Qala-e-Zal ist ein ländliches Gebiet mit entsprechend wenig Infrastruktur in Bezug auf Bildung. Hier leben vor allem Turkmenen, eine ethnische Minderheit in Afghanistan. Ihre Sprache ist turkmenisch, viele sprechen kein Persisch. Die von uns gebaute Jungen- und die Mädchenschule sind nach dem Ende der Talibanzeit die ersten neu gebauten Schulen in dem Distrikt Qala-e-Zal.

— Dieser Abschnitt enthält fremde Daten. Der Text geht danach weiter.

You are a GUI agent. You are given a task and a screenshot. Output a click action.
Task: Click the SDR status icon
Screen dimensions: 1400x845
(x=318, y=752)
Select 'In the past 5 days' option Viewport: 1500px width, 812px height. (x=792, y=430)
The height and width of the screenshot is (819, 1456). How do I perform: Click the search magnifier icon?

Die Frauen sind weitestgehend traditionell in ihren Höfen tätig. Ihre Aufgaben sind die Versorgung der Familie, falls vorhanden die Versorgung der Tiere (meistens Kühe und Ziegen) und sie knüpfen in ihren Höfen Teppiche. Die Teppiche werden dann von den Männern verkauft. Diese Frauen können nicht lesen und schreiben und leben in sehr einfachen Verhältnissen. Die hygienischen Standards sind ebenfalls sehr einfach, es gibt meistens keinen eigenen Brunnen, daher muss das Wasser aus einem entfernten Brunnen oder einer Wasserstelle geholt werden, es gibt in der Regel ein Plumpsklo im Hof, gekocht wird auf einer offenen Feuerstelle im Hof.

Auch wenn die Männer den Bau eines Frauenzentrums und damit das Zusammentreffen von vielen Frauen befürworten, würde eher ein neuer Konflikt entstehen, als dass das Zentrum den Frauen Vorteile bringen könnte. Wir würden mit dem Bau eines Zentrums – wo immer es auch stünde – einen Konflikt von außen herbeiführen, der vorher gar nicht existent war. Allein die Tatsache, dass für die Frauen der Transportweg ein größeres Problem darstellte, als die gemeinsame Nutzung eines Zentrum, um ihre Produkte gemeinsam herzustellen, zeigt, wie wenig sinnvoll die Vermittlung eines solchen Projektes wäre. Hier darf nicht an den realen Bedingungen vorbei ein Projekt implementiert werden. Diesen Fehler machen andere große Organisationen bereits oft genug.

Es muss neu überdacht werden, was für Frauen in ländlichen Gebieten eine sinnvolle Unterstützung wäre. Fraglich ist hierbei auch, ob Computer- und Englischkursen für junge Mädchen in dieser Region sinnvoll sind, da diese Kenntnisse in absehbarer Zeit weder nachgefragt noch angeboten werden können.

Am Ende unserer Reise haben wir bereits Aisha Bek, der Distriktbeauftragten, unsere Entscheidung, kein Frauenzentrum zu bauen, mitgeteilt. Gemeinsam mit ihr werden wir bei den nächsten Besuchen überlegen, mit welcher Unterstützung die jeweiligen Bedürfnisse von Frauen und Mädchen auf dem Land und in den jeweiligen Dörfern gefördert werden können. Desweiteren wird ein neuer Projektvorschlag zur Unterstützung von Frauen in Kunduz geprüft.

Susanne Sayami

1 Kommentar


  1. Reiner Stock am 15. Oktober 2007 um 21:36

    Ich finde Ihre Berichte sehr beeindruckend. Besonders auch, dass Sie von Projekten Abstand nehmen, wenn Sie bei der Vorbereitung merken, dass sie nicht dem Bedarf entsprechen.